- **WHAT NEEDS TO BE DONE**:
Only the lines from the one holding "Screen dimensions: 1010x933" through the end of the records below are to be reproduced exactly, and pictures are to be omitted.

** RAW DATA follows **

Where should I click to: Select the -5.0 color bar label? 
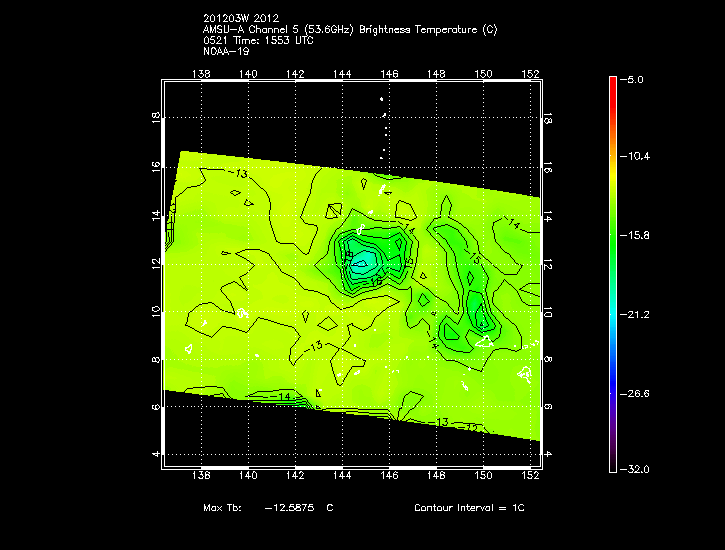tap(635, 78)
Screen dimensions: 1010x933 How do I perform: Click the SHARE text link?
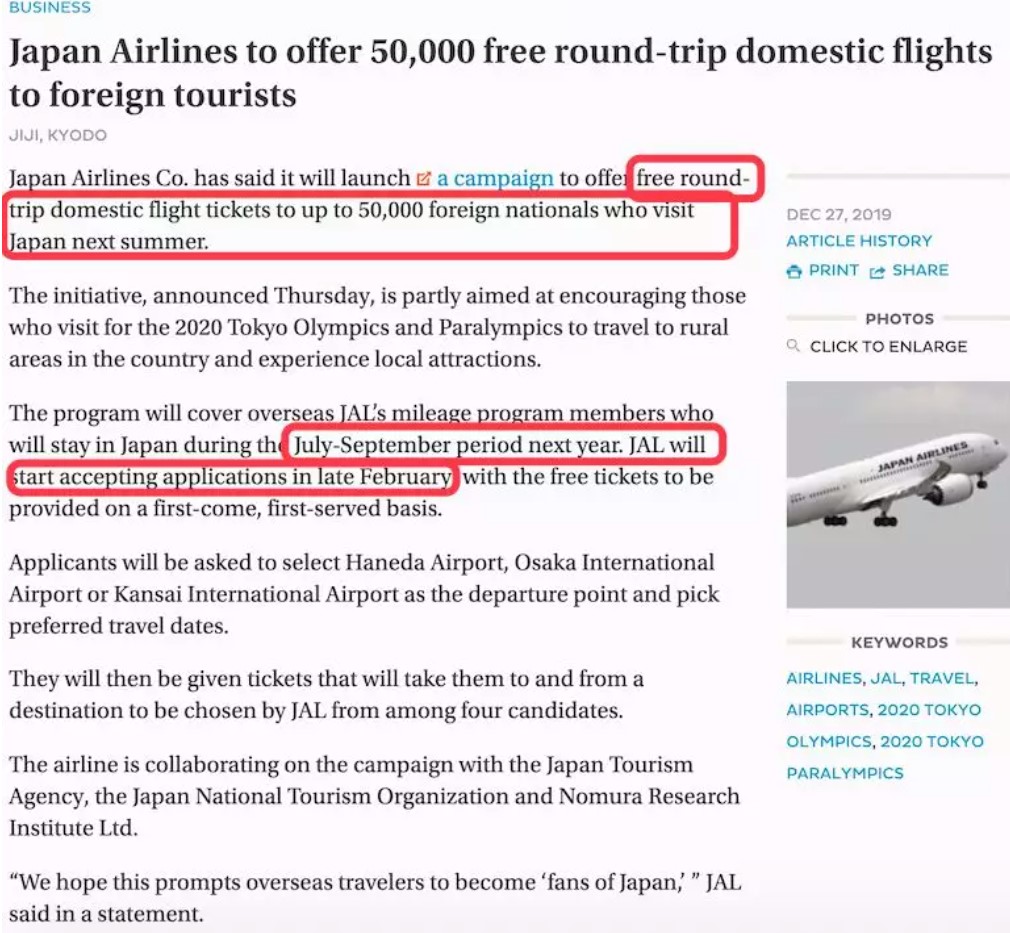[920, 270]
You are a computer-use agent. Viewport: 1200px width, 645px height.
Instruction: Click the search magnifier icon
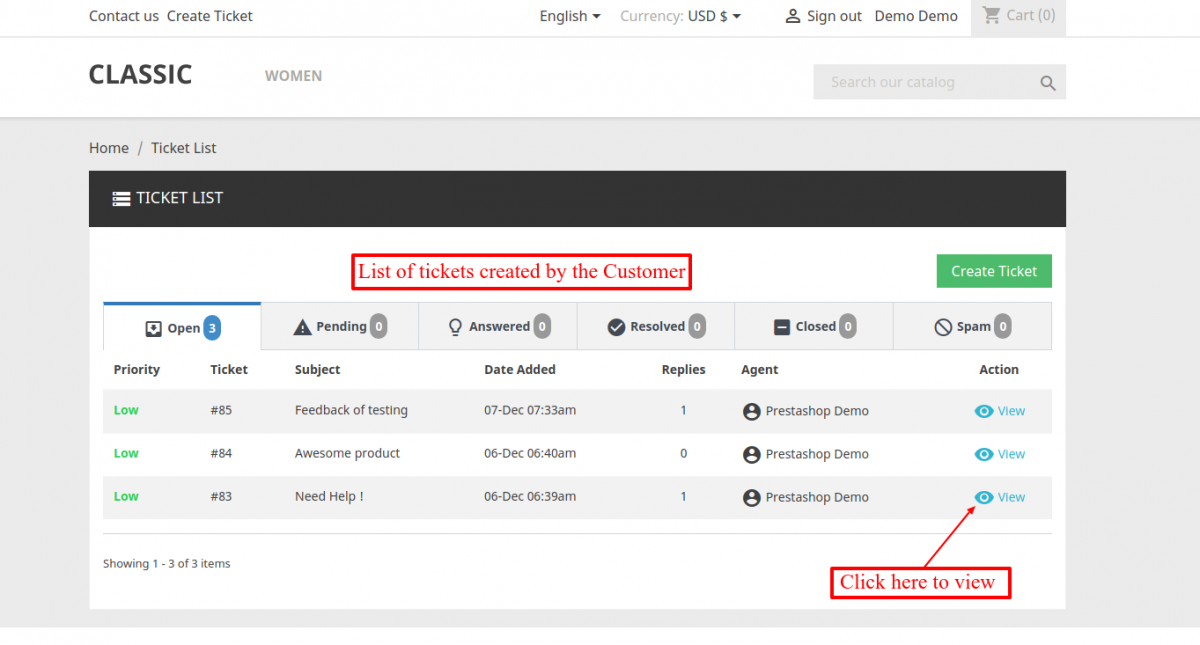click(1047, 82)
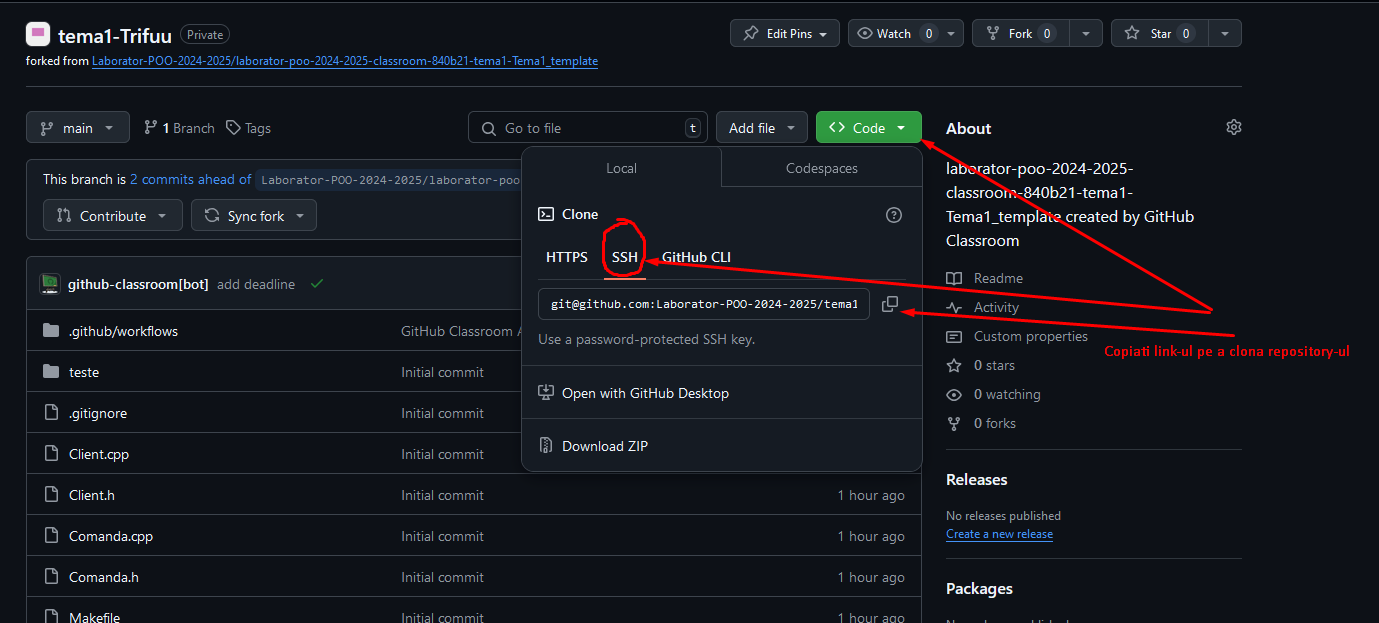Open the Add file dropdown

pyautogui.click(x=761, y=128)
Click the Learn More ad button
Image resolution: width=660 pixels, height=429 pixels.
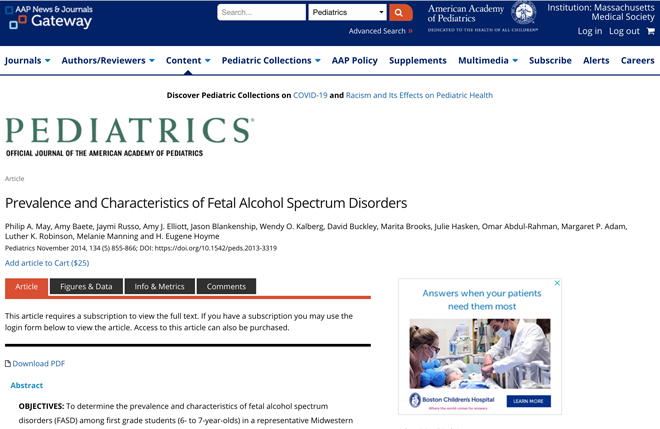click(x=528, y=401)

** End of RAW DATA **

- **ANSWER FOR THE TASK**:
Screen dimensions: 1010x933 How do I perform: Click the SHARE text link?
[920, 270]
You are a computer-use agent. Viewport: 1200px width, 645px height.
Instruction: Click the search magnifier icon
click(1047, 82)
Open the Add file dropdown

pyautogui.click(x=761, y=128)
Click the Learn More ad button
Image resolution: width=660 pixels, height=429 pixels.
click(x=528, y=401)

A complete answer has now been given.